* Exercise description
Rewrite the stretch from the line containing "You are a GUI" through the end of the records, putting "screen capture" in place of "screenshot" and changing nothing else. Leave the pictures out of your answer.

* Excerpted data
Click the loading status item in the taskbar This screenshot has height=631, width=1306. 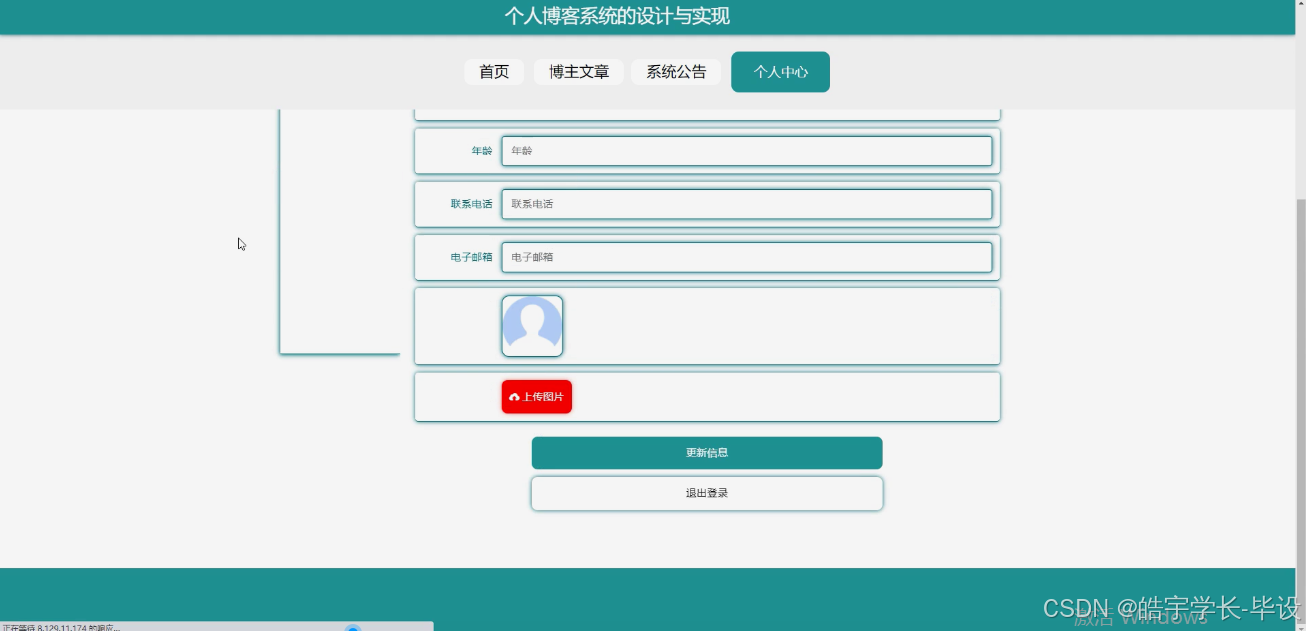click(60, 627)
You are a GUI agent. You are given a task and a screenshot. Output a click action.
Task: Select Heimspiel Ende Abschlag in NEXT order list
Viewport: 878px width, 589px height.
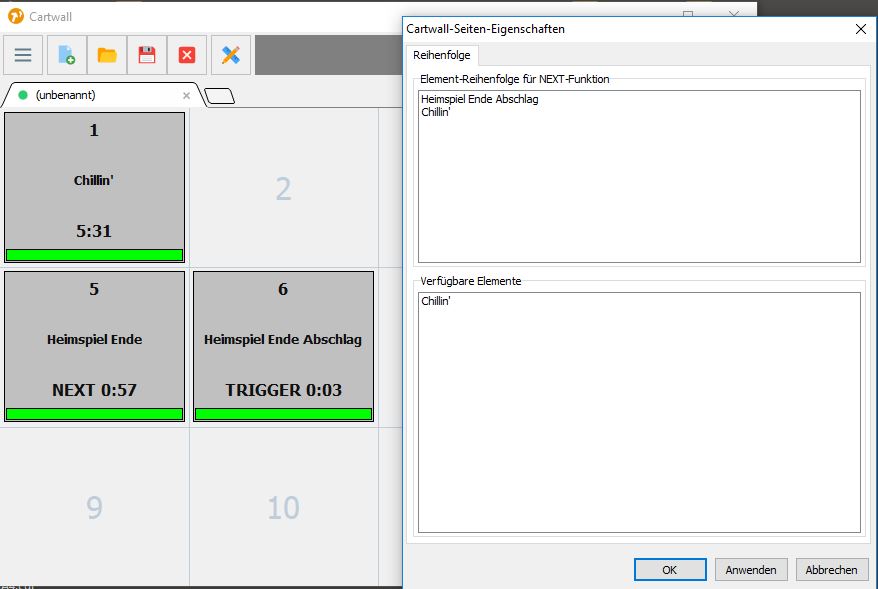[x=480, y=99]
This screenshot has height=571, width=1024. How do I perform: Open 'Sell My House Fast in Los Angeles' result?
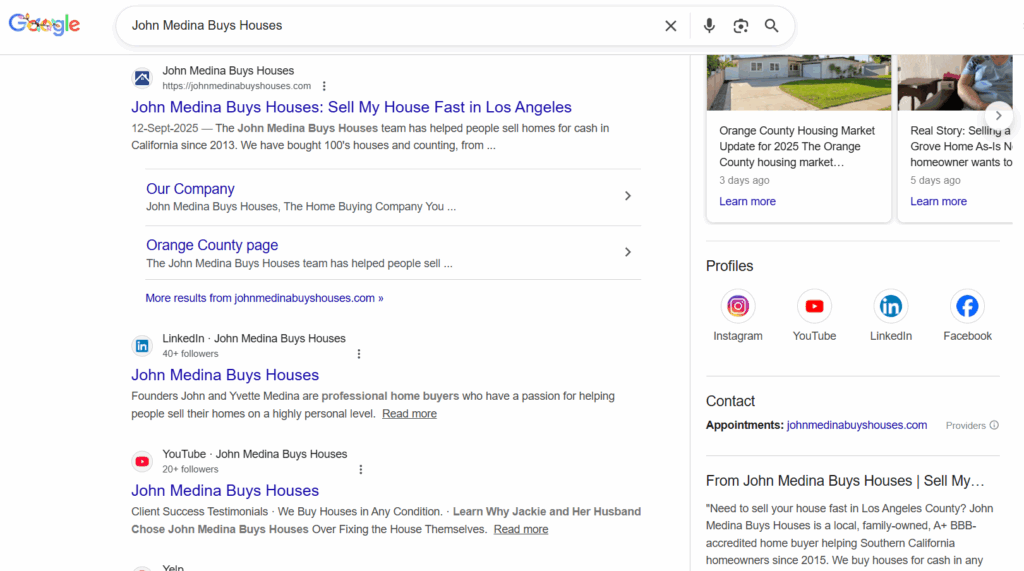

* Problem solution
You are a GUI agent. You are given a task and a screen capture. Output a click action.
Task: Select Heimspiel Ende Abschlag in NEXT order list
Viewport: 878px width, 589px height.
[x=480, y=99]
This screen capture has height=571, width=1024. How do I perform: Open 'Sell My House Fast in Los Angeles' result?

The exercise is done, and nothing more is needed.